Safe Haskell	Safe-Infered

Bayes.Examples

Description

Examples of networks

Creating a simple network

The example function is the typical example. It is using the monad BNMonad. The goal of this monad is to offer a way of describing the network which is natural.

There are only three functions to understand inside the monad:

variable to create a discrete variable of type DV. Creating a discrete variable is using a Bounded and Enum type like for instance Bool.
proba to define the probability P(A) of a variable A
cpt to define the conditional probability table P(A | BC)

It is important to understand how the values are organized. If you define P( wet | sprinkler road) then you have to give the values in the order:

wet=False, sprinkler=False, road=False
wet=False, sprinkler=False, road=True
wet=False, sprinkler=True, road=False
wet=False, sprinkler=True, road=True

Finally, don't forget to return the discrete variables at the end of your network construction because those variables are used for making inferences.

example :: ([TDV Bool],SBN CPT)
example = runBN $ do 
    winter <- variable "winter" (t :: Bool)
    sprinkler <- variable "sprinkler" (t :: Bool) 
    wet <- variable "wet grass" (t :: Bool) 
    rain <- variable "rain" (t :: Bool) 
    road <- variable "slippery road" (t :: Bool) 
--
    proba winter ~~ [0.4,0.6]
    cpt sprinkler [winter] ~~ [0.25,0.8,0.75,0.2]
    cpt rain [winter] ~~ [0.9,0.2,0.1,0.8]
    cpt wet [sprinkler,rain] ~~ [1,0.2,0.1,0.05,0,0.8,0.9,0.95]
    cpt road [rain] ~~ [1,0.3,0,0.7]
    return [winter,sprinkler,rain,wet,road]

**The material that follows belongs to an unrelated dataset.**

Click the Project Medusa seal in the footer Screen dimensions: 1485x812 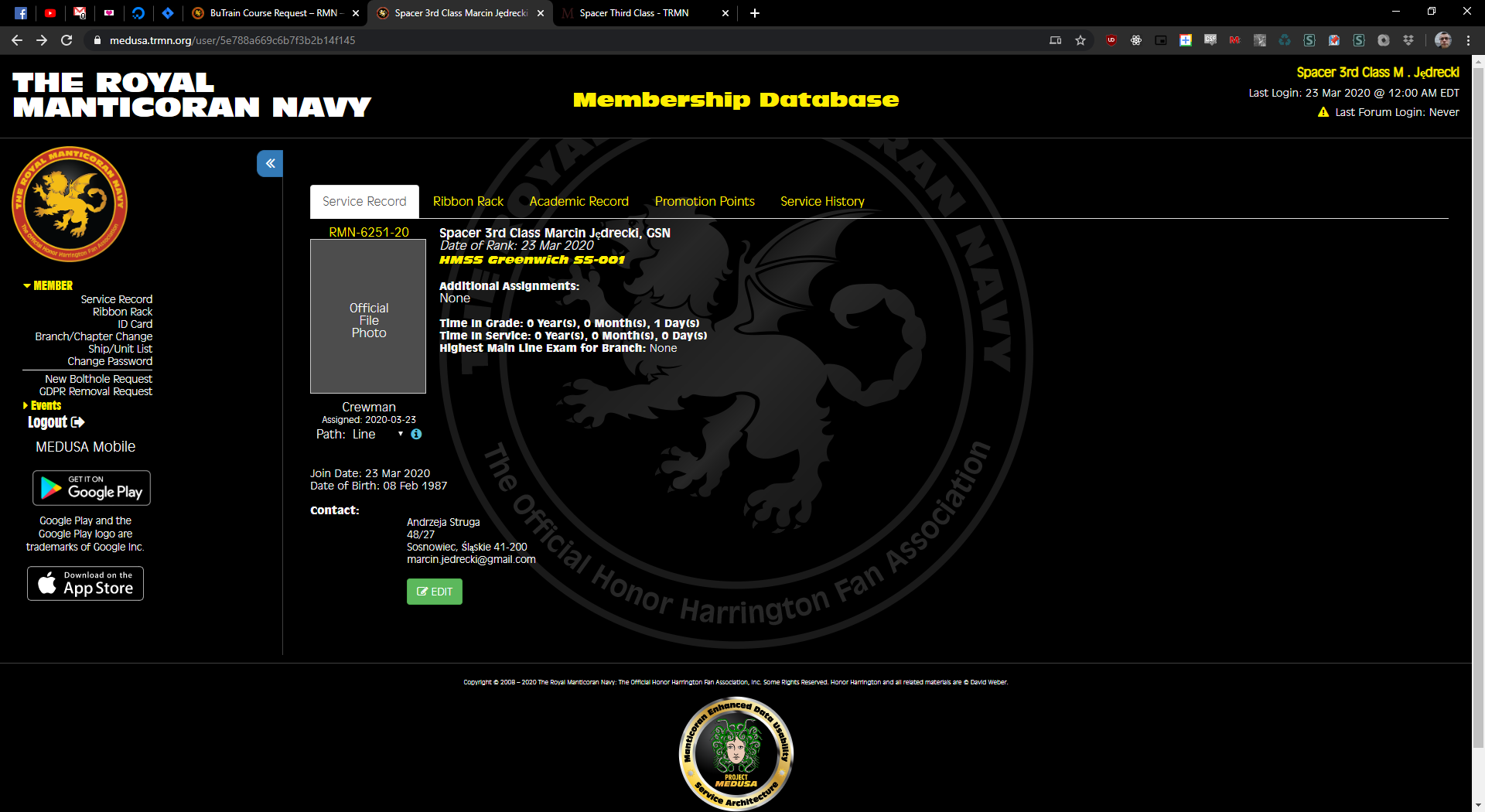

By default, all variables are typed (TDV Bool). TDV means Typed Discrete Variable.

In case you are mixing several types, you'll need to remove the type to build the cpt since the list can't be heterogeneous. Just use dv for this. It will convert the variable into the type DV of untyped discrete variable.

Creating truth tables

In practise, it is easy to compute the posterior of a variable because it is always possible to find a cluster containing the variable in the junction tree. But, it is more difficult to compute the posterior of a logical assertion or just a conjunction of assertions.

If a query is likely to be done often, then it may be a good idea to add a new node to the Bayesian network to represent this query. So, some functions to create truth tables are provided.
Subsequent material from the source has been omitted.